On 2013-06-26, Christian Stump <christian.st...@gmail.com> wrote:
> Hi Nathan --
>
>> I was thinking of our find_stat battle from one week ago, and I
>> wondered if you could answer the questions I raised in my answer to
>> your post. In particular (but not only) about the methods added to
>> Graph and Poset ?...
>
> Given the level of "shrillness" to which you certainly contributed, I
> didn't actually plan to answer again. But okay...
>
> I keep voting for having the methods added to Graphs and to Posets. I
> just looked again at the list of methods for graphs, and there are 280
> of them. For me (and some others, whichever reason we might have)
> these two methods are useful for our "mathematics research" and that
> makes it already a strong case for keeping them. 

it seems to be some kind of ongoing project
which might be very important for you, but outsiders have no clue
what it is, it seems. Indeed, check out
http://en.wikipedia.org/wiki/Combinatorial_map :-)

Moreover, your methods are little more than some kinds of tags,
hidden in the decorator.


> If you feel like
> there are too many methods, why not deleting "am" as a shortcut for
> "adjacency_matrix", or replacing the almost 50 "is_???" by
> "has_property(???)", including "antisymmetric" which should rather be
> "is_antisymmetric", or replacing all "to_???" by a single method. If
> there is a majority to delete them, or a particular reason why exactly
> these methods out of the 280 should be deleted (I do not see either of
> the two in this discussion currently), I would certainly be okay with
> doing so. Simply "you want these methods for a 3rd party project, and
> I don't like that" is not convincing to me.

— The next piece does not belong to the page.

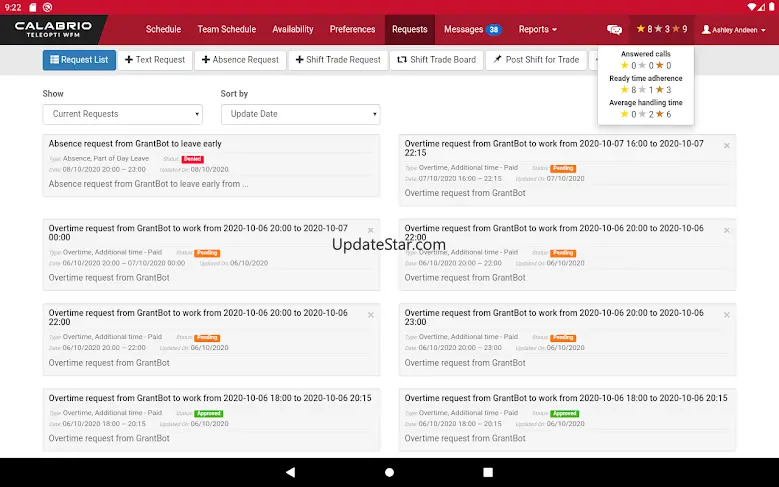
Task: Tap the Android recent apps square
Action: [488, 472]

it is however might sound convincing that you basically pollute the codebase 
with
stuff that only you and your collaborators know about.

Imagine NSA got interested in certain maths stuff,
wrote little @PRISM_map decorator and put it all over Sage ;-)

> Concerning the general design of the combinatorial_map decorator: I
> implemented it in a way which did not interfere with other peoples
> code or usage of Sage AND it made Sage better for several users. I
> think that makes it a valid contribution.
>
> It might have downsides. But you basically wrote "I don't like it the
> way it is done" without giving any reason. 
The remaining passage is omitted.